Irish-born pop star Sinéad O’Connor is dead, at the ripe old age of 56. O’Connor was best known for perhaps two things: her 1990 hit single “Nothing Compares 2 U” and her lifelong activism against Catholicism and all the Catholic Church holds dear and sacred. How ought a faithful Catholic respond to the death of someone who weaponized her fame and set herself up as an enemy of the Church and all the Church holds dear and sacred? As in all things, with hope, charity, and prayer. (RELATED: Faithful Catholic Institutions Defy Trend of Secularization)
Perhaps one of the most notorious examples of her controversial activism was O’Connor’s 1992 appearance as the musical guest on NBC’s Saturday Night Live. Though originally slated to sing songs from her new album, the pop star opted instead for an acapella cover of Bob Marley’s ‘War,’ and infamously shredded a photo of Pope St. John Paul II on live television, faulting the pontiff for the as-yet-underreported abuse crisis in the Church. When hosting the following week, Catholic and Academy Award-winning actor Joe Pesci opened the show by pasting the picture back together to great applause.
============================================================
[Work required] Please write out the passage of the Sinéad O'Connor article above word for word, from "Perhaps one of" to "to great applause.".

[Supplied material]
============================================================
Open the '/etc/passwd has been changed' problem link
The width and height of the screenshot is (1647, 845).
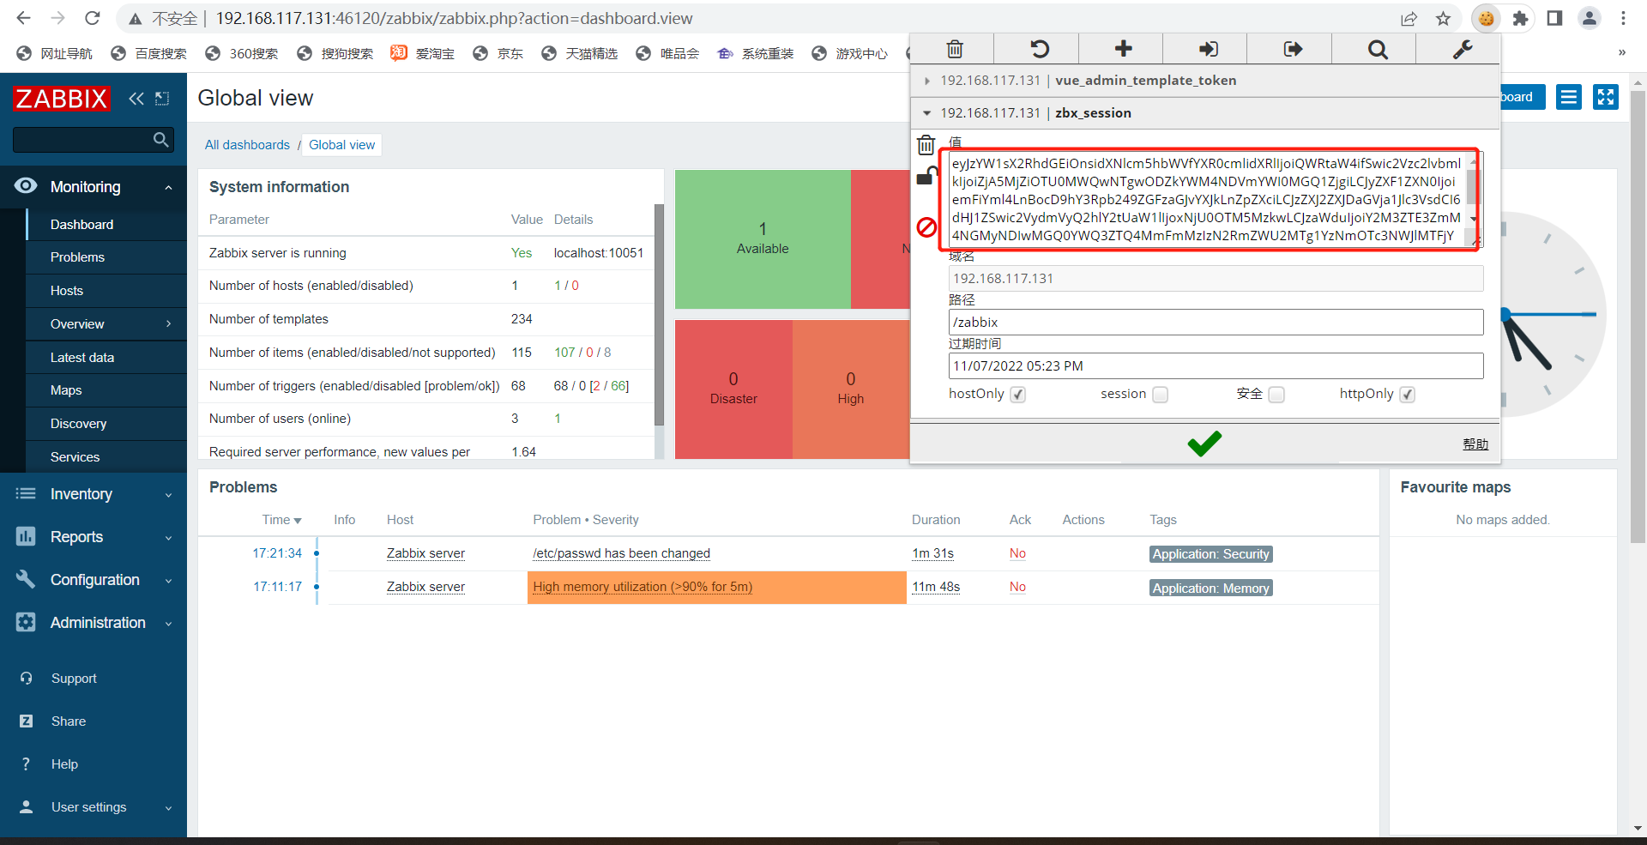(621, 552)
============================================================
[Solution to this problem]
Perhaps one of the most notorious examples of her controversial activism was O’Connor’s 1992 appearance as the musical guest on NBC’s Saturday Night Live. Though originally slated to sing songs from her new album, the pop star opted instead for an acapella cover of Bob Marley’s ‘War,’ and infamously shredded a photo of Pope St. John Paul II on live television, faulting the pontiff for the as-yet-underreported abuse crisis in the Church. When hosting the following week, Catholic and Academy Award-winning actor Joe Pesci opened the show by pasting the picture back together to great applause.